[ARAHAN]
1. Dalam artikel tentang kapal Ever Given, kapan kapal itu berhasil ditarik keluar dari Terusan Suez?
2. Tolong teruskan artikel tentang kapal Ever Given mulai setelah kalimat terakhir yang tercantum.

[KUTIPAN]
::::

Sukses

Masalah Besar Masih Mengintai Meski Kapal Raksasa Ever Given Berhasil Lepas dari Kanal Suez

Meski Ever Given sudah tidak lagi memutus lalu lintas di jalur air vital, tetapi para ahli mengatakan gangguan terhadap perdagangan global masih akan terus terasa.

Liputan6.com, Jakarta Ever Given, kapal kontainer raksasa yang terjepit di Terusan Suez dan memblokir lalu lintas selama hampir sepekan, telah berhasil ditarik keluar pada Senin, 29 Maret 2021 waktu setempat.

Meski sudah tidak lagi memutus lalu lintas di jalur air vital, tetapi para ahli mengatakan gangguan terhadap perdagangan global masih akan terus ada.

“Kami mungkin merayakan keberhasilan melepaskan kapal dan membuka blokir Suez, tapi itu bukan akhir dari cerita di sini,” kata Douglas Kent, Wakil Presiden Eksekutif Strategi dan Aliansi Association for Supply Chain Management, seperti melansir laman CNBC, Selasa (30/3/2021).

::::

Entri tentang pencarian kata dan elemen
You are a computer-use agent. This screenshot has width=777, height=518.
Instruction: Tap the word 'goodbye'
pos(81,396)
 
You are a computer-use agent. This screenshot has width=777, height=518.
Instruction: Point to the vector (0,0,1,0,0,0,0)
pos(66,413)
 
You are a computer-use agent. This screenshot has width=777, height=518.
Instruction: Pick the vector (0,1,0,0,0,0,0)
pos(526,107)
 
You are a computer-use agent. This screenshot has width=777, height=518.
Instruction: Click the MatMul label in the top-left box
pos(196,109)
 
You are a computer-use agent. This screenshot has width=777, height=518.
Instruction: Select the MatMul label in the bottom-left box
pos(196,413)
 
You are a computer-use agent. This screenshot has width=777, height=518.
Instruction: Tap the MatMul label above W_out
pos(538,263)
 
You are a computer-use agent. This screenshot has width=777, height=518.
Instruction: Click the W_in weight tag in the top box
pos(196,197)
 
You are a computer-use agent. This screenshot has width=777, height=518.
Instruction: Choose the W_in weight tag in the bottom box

::::

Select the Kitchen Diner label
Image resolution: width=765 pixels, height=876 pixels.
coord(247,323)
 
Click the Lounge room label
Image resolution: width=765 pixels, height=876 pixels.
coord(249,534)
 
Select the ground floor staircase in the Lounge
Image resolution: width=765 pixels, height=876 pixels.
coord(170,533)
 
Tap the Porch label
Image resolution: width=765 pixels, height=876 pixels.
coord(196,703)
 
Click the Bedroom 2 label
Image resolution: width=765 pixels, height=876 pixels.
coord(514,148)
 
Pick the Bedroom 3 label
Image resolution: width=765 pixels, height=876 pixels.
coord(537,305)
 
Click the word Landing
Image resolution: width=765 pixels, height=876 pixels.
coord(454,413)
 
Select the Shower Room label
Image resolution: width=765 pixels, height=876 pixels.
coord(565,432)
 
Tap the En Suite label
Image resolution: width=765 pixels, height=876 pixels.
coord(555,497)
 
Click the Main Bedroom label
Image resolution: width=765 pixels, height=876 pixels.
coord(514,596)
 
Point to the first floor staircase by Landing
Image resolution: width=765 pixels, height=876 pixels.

::::

[JAWABAN]
1. Senin, 29 Maret 2021 waktu setempat.

2.
"Kondisi ini pasti akan masih terus membuat kekacauan yang mengganggu setelahnya," kata dia.

Kapal Ever Given yang terjepit merupakan salah satu yang terbesar di dunia. Insiden ini membuat sejumlah awak kapal bekerja siang dan malam untuk membebaskan kapal yang tingginya lebih dari 1.300 kaki atau hampir sepanjang Gedung Empire State tersebut.

Pada akhirnya, kapal itu berhasil dibebaskan sekitar pukul 9 pagi waktu setempat. Ini setelah lebih dari 10 kapal tunda tiba di tempat kejadian, bersama dengan peralatan pengerukan khusus dan tim penyelamat ahli yang semuanya bekerja sama untuk membebaskan kapal berbobot 220.000 ton tersebut.

Meski saat ini lalu lintas di Kanal Suez telah kembali berjalan, dampak dari gangguan yang berlangsung berhari-hari diperkirakan akan terus terasa.

Sekitar 12 persen dari perdagangan global mengalir melalui Terusan Suez dengan kapal besar seperti Ever Given, yang dapat menampung 20.000 kontainer sekaligus.

Lloyd's List, salah satu jurnal tertua di dunia yang menyediakan berita tentang pengiriman, memperkirakan bahwa lebih dari USD 9 miliar barang melewati jalur air sepanjang 120 mil setiap hari, yang diterjemahkan menjadi sekitar USD 400 juta per jam.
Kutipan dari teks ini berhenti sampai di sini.